Bangkok Post published this editorial: "The sudden...

20 April 2001 :

Bangkok Post published this editorial: "The sudden execution of five condemned prisoners was meant as a clear message to drug traffickers that they will not be tolerated by this government. But in its haste to make the point that as loudly as possible, the government has failed to consider what type of statement it is making to and about Thai society. More than any other thing, how a society punishes and treats its convicted criminals is the true measure of how civilised that society is. The semi-public execution - where everything except the act of shooting the prisoners was broadcast live - made barbaric spectators out of us all.
Equally reprehensible was the impromptu nature of the execution. The press were informed in the morning and the condemned men were told only a couple of hours before they were put to death that same evening.
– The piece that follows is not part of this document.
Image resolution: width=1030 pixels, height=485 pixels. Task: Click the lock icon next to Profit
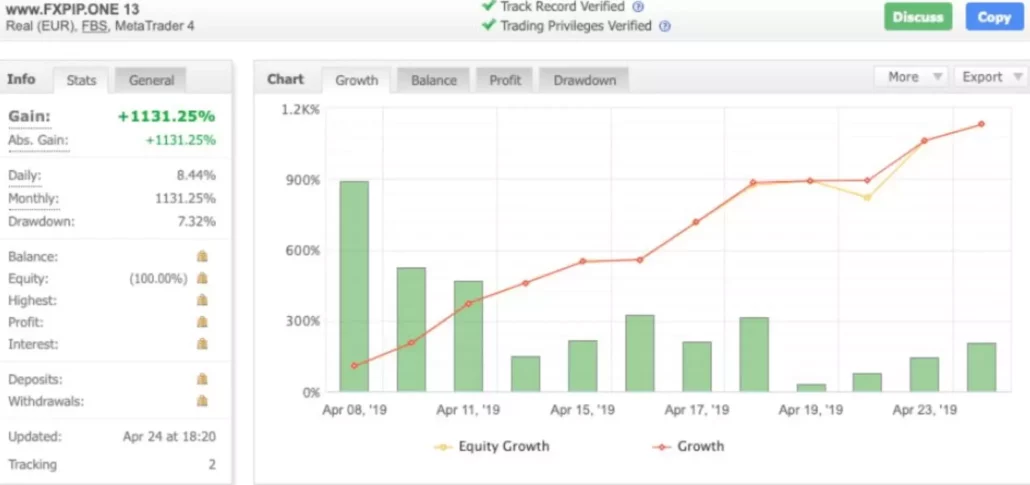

It is the duty of the Corrections Department to see to it that executions must be carried out with compassion and dignity. To this end, prisoners should be allowed to meet with family members and close relatives to say their goodbyes before they are executed. In Thailand the authorities will not allow this, out of concern, we suspect, for their own expediency. They simply do not want to deal with grieving relatives. With most of the civilised world moving to abolish the death penalty, a course of action that this newspaper supports, the least that Thailand could do if it is not yet to follow suit, is to make sure that the 320 people still on death row get more humane treatment. The authorities and the rest of Thai society must seriously examine the validity of capital punishment. Deterrence, the chief arguments of proponents of the death penalty, has never been shown to work in any open society.
Most of those arrested for trafficking an astronomic amount of drugs in Thailand may be classified as major drug dealers but in fact they are more likely than not small fries or human mules. Killing them will not make a dent on the drug trade. Executing someone who has been wrongly convicted, a police scapegoat, is also a disturbingly real possibility in this country. And reliance on the death penalty obscures the true causes of crime and distracts attention from the social measures that effectively contribute to its control. Politicians who preach the desirability of execution as a weapon to deter crime deceive the public and mask their own failure to come up with anti-crime measures that will really work.
But most of all a decent and humane society should not deliberately kill human beings. An execution is an officially sanctioned homicide that teaches the permissibility of killing people to solve social problems - the worse possible example to set for society."